Évidemment, le «retour à la normale» annoncé ne concerne que le démantèlement des mesures de précaution et pas la fin de la pandémie, ni en 2022 ni pour les années suivantes.
Le sous-variant Omicron BA.2 pousse les infections en Europe et à travers le monde. Il est passé au-dessus de 50 pour cent des cas en France depuis le 1er mars et sa part des cas augmente chaque semaine. Etant nettement plus contagieux que le BA.1 on s'attend qu'il devienne prochainement le virus dominant en remplaçant le BA.1.
L'Institut Pasteur a prévu une sixième vague qui débuterait dès le mois de mars, attisée par l'absence de protocoles sanitaires.

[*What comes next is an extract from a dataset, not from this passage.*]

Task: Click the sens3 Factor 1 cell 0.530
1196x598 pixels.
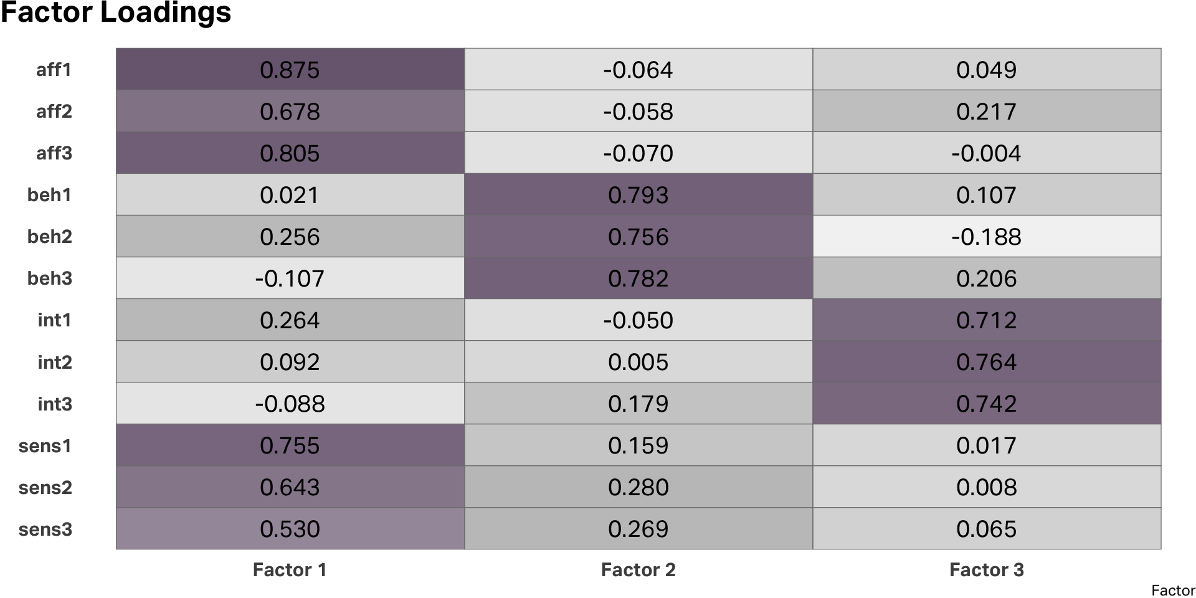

On a fait beaucoup de cas en France pour rassurer la population de la déclaration de Maria Van Kerkhove, responsable technique de l'OMS, selon laquelle «Le sous-variant d'Omicron BA2 ne provoque pas de forme plus grave du Covid que BA1».
Néanmoins les données scientifiques sont contradictoires et pas du tout rassurantes, avec par exemple des études animales montrant une pénétration pulmonaire plus profonde du BA.2.
Le Danemark, qui a connu un épisode très important d'Omicron BA2 pendant la cinquième vague, a eu un plus haut niveau d’infections et de décès qu'à n’importe quel autre moment de la pandémie, malgré un taux de vaccination très élevé.
Hong Kong, la région autonome de Chine, zone densément peuplée de près de 7,5 millions d’habitant, avait tenu le virus en échec pendant près de deux ans. Elle connaît aujourd’hui un déluge d’infections Omicron BA2, qui inonde les hôpitaux, remplit les morgues et entraîne l’effondrement du système de santé.
Les sous-variants d'Omicron BA.1 et BA.2 sont génétiquement très différents, ce qui facilite la recontamination de ceux qui ont été atteints par le BA.1. L'efficacité des vaccins développés sur la base de la première souche du virus ne diminue que faiblement les infections et agit surtout sur la gravité de la maladie. Cependant l'efficacité vaccinale sur les variants Omicron s'estompe rapidement après quelques mois.
La fin quasi complète des protocoles sanitaires favorise une contamination massive. Le résultat de cette politique de sociopathe sera un nouveau déferlement tragique de décès évitable et une suite sans fin prévisible de vagues de contamination. Ceci souligne la nécessité de la mobilisation indépendante de la classe ouvrière à travers l’Europe et à l’international pour imposer une stratégie de Zéro COVID.